I have a list of dicts, and I’d like to remove the dicts with identical key and value pairs.

For this list: [{'a': 123}, {'b': 123}, {'a': 123}]

I’d like to return this: [{'a': 123}, {'b': 123}]

Another example:

For this list: [{'a': 123, 'b': 1234}, {'a': 3222, 'b': 1234}, {'a': 123, 'b': 1234}]

I’d like to return this: [{'a': 123, 'b': 1234}, {'a': 3222, 'b': 1234}]

Question 2

Try this:

[dict(t) for t in {tuple(d.items()) for d in l}]

The strategy is to convert the list of dictionaries to a list of tuples where the tuples contain the items of the dictionary. Since the tuples can be hashed, you can remove duplicates using set (using a set comprehension here, older python alternative would be set(tuple(d.items()) for d in l)) and, after that, re-create the dictionaries from tuples with dict.

where:

l is the original list
d is one of the dictionaries in the list
t is one of the tuples created from a dictionary

Edit: If you want to preserve ordering, the one-liner above won’t work since set won’t do that. However, with a few lines of code, you can also do that:

l = [{'a': 123, 'b': 1234},
        {'a': 3222, 'b': 1234},
        {'a': 123, 'b': 1234}]

seen = set()
new_l = []
for d in l:
    t = tuple(d.items())
    if t not in seen:
        seen.add(t)
        new_l.append(d)

print new_l

Example output:

[{'a': 123, 'b': 1234}, {'a': 3222, 'b': 1234}]

Note: As pointed out by @alexis it might happen that two dictionaries with the same keys and values, don’t result in the same tuple.

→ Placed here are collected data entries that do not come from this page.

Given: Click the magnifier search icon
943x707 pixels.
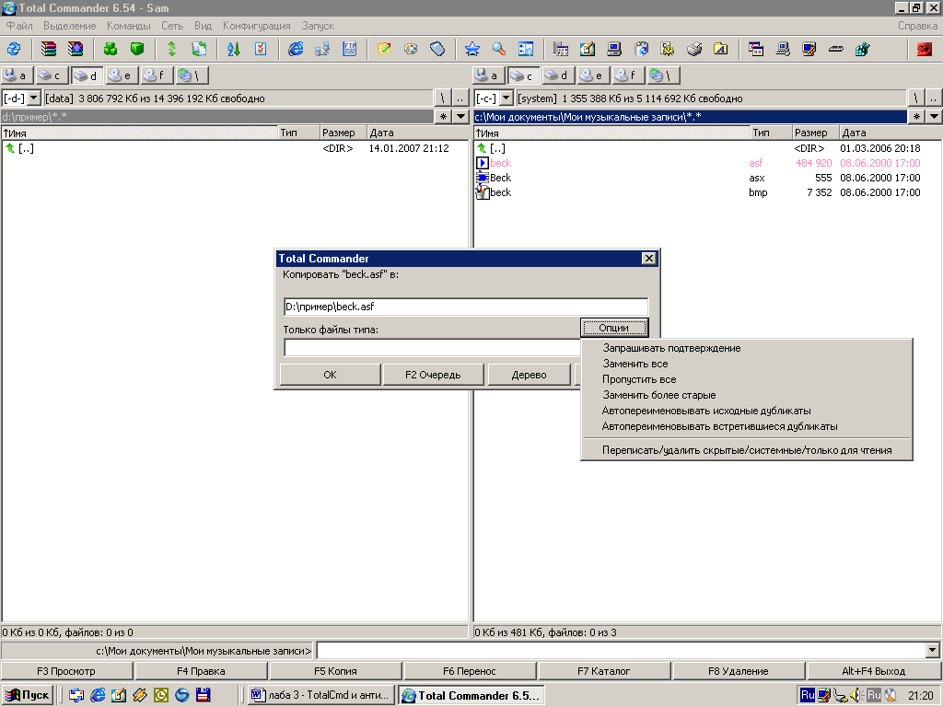Looking at the screenshot, I should [x=498, y=49].
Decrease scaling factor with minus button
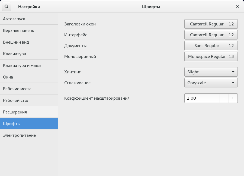Screen dimensions: 244x176 point(224,98)
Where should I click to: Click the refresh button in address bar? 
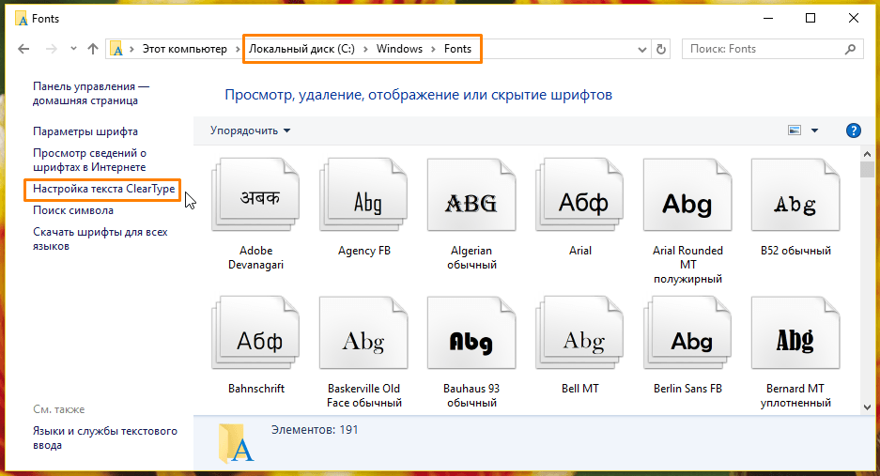(661, 49)
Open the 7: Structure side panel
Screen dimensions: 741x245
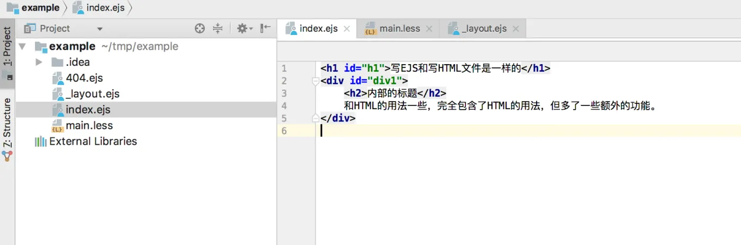(x=7, y=123)
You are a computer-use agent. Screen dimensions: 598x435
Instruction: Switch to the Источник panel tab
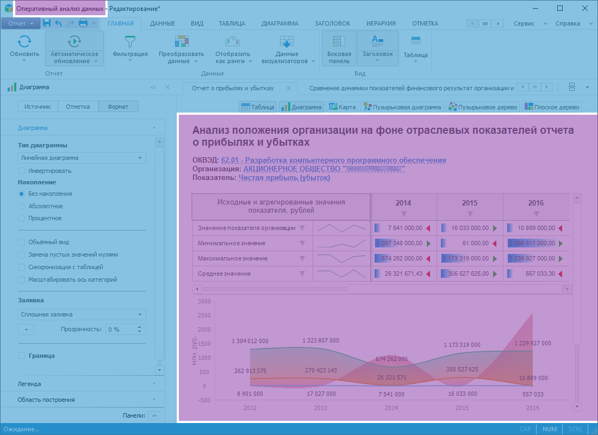pos(38,107)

That could happen if they go through a different adding/removing keys history. If that’s the case for your problem, then consider sorting d.items() as he suggests.

Question 3

Another one-liner based on list comprehensions:

>>> d = [{'a': 123}, {'b': 123}, {'a': 123}]
>>> [i for n, i in enumerate(d) if i not in d[n + 1:]]
[{'b': 123}, {'a': 123}]

Here since we can use dict comparison, we only keep the elements that are not in the rest of the initial list (this notion is only accessible through the index n, hence the use of enumerate).

Question 4

Other answers would not work if you’re operating on nested dictionaries such as deserialized JSON objects. For this case you could use:

import json
set_of_jsons = {json.dumps(d, sort_keys=True) for d in X}
X = [json.loads(t) for t in set_of_jsons]

Question 5

If using a third-party package would be okay then you could use iteration_utilities.unique_everseen:

>>> from iteration_utilities import unique_everseen
>>> l = [{'a': 123}, {'b': 123}, {'a': 123}]
>>> list(unique_everseen(l))
[{'a': 123}, {'b': 123}]

It preserves the order of the original list and ut can also handle unhashable items like dictionaries by falling back on a slower algorithm (O(n*m) where n are the elements in the original list and m the unique elements in the original list instead of O(n)). In case both keys and values are hashable you can use the key argument of that function to create hashable items for the “uniqueness-test” (so that it works in O(n)).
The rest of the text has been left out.